Kurum içi ve dışı paydaşlar inovasyon yönetim portali üzerinden yaklaşık 200 fikir önerisi girişi yaptı. Bu fikir önerilerinden başarılı bulunanlar yine HAVELSAN Yıldız Açık İnovasyon Merkezi’nde çalışmalara başladı; merkezde üniversiteler, teknoloji transfer ofisleri ve kuluçka merkezleri ile ortak projeler gerçekleştirilerek çeşitli eğitimler verildi.

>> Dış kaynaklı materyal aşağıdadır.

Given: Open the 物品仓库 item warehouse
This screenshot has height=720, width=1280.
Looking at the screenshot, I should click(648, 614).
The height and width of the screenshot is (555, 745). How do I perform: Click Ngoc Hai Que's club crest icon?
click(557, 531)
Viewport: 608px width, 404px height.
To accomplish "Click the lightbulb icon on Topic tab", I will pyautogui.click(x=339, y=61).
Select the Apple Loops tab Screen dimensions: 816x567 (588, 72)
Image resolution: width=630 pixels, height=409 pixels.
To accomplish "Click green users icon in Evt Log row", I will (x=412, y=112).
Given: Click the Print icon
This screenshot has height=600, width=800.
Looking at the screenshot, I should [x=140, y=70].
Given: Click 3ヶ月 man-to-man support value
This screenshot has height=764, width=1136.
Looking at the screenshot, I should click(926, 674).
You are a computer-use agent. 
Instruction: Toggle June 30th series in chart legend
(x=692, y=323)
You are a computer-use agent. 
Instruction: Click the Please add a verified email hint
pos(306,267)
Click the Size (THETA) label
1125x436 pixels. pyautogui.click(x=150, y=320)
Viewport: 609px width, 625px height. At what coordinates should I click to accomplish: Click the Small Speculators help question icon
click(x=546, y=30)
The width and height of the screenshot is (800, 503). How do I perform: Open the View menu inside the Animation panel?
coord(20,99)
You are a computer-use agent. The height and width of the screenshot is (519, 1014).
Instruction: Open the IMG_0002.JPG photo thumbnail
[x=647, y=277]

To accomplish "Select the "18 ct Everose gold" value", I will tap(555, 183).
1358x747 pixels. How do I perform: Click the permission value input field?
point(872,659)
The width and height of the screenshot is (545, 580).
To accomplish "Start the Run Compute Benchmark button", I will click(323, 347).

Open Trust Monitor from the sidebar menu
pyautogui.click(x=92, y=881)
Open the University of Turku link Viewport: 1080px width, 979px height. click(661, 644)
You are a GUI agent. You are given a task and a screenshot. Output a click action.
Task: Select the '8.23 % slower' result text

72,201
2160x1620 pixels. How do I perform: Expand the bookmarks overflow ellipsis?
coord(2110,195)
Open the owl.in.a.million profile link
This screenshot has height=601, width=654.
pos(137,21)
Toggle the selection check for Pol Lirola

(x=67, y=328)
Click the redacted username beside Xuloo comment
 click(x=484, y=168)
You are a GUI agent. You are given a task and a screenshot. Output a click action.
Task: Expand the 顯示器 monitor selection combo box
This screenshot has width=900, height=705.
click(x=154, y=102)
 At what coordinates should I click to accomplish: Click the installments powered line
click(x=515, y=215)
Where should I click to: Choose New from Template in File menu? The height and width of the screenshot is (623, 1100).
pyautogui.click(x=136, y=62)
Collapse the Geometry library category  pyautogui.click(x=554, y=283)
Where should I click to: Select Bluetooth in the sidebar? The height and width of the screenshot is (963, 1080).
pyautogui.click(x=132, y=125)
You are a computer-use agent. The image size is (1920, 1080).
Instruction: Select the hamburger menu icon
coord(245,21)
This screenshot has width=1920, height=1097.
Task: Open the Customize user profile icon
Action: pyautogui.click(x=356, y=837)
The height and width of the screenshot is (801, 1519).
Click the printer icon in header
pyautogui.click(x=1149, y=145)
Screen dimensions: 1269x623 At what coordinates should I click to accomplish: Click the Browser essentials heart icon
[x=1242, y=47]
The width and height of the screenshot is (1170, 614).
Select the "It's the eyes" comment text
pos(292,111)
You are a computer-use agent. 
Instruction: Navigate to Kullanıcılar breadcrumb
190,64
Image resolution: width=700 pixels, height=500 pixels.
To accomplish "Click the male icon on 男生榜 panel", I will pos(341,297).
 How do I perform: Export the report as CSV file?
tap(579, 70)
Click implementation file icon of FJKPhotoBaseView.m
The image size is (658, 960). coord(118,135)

Tüm bu inovasyon ve AR-GE faaliyetlerinin devamı niteliğinde ürünleştirme çalışmaları başlatıldı. “HAVELSAN 2023” vizyonuna ulaşmak için yüksek performanslı, kaliteli, maliyet etkin ve güvenilir çözümler geliştirerek, savunma, güvenlik ve bilişim alanlarında ulusal ve uluslararası lider sistem entegratörü olma yolunda HAVELSAN Ürünleşme Atılımı gerçekleştirildi. Bu büyük dönüşüm sonucunda HAVELSAN, uluslararası arenada rekabet edecek global ürünler geliştirmeyi hedefliyor. HAVELSAN, global ürün geliştirmeyi ticari bir hedefin ötesinde milli bir görev olarak da görüyor. Bu sayede HAVELSAN, Türkiye’nin 2023 vizyonu çerçevesindeki “Dünyanın ilk 10 ekonomisi arasında olmak ve 500 milyar Dolar ihracat yapmak” hedeflerine de katkıda bulunacak. HAVELSAN’ın başlattığı bu büyük dönüşüm doğrultusunda, şirketin tüm bölümlerinde “Müşteri Odaklı” yaklaşımın özümsenmesi ve tüm yetkinliklerin müşteri ihtiyaçlarına yönelik olması hedefleniyor. Ürün yönetimi sürecinin gerçekleştirilmesi, HAVELSAN’ın AR-GE ve inovasyon ekosisteminin uluslararası firmaların ekosistemleriyle rekabet edebilecek düzeyde olmasına bağlı olduğu için, araştırma üniversiteleriyle stratejik iş birliği çalışmaları başlatıldı. Bu şekilde, üniversitelerin bilimsel birikimi ve araştırma faaliyetlerinin HAVELSAN’ın 35 yıllık geliştirme bilgi ve tecrübesiyle birleşmesinden doğacak teknolojik inovasyondan global ürün elde edilmesi için çalışılacak. Bu sayede şirketimiz de proje firması kimliği yanında ürün üreticisi kimliği de kazanarak hem kendi teknolojik ve ticari hedeflerine ulaşacak hem de ülkemizin milli hedeflerine ulaşmasına katkı sağlayacak.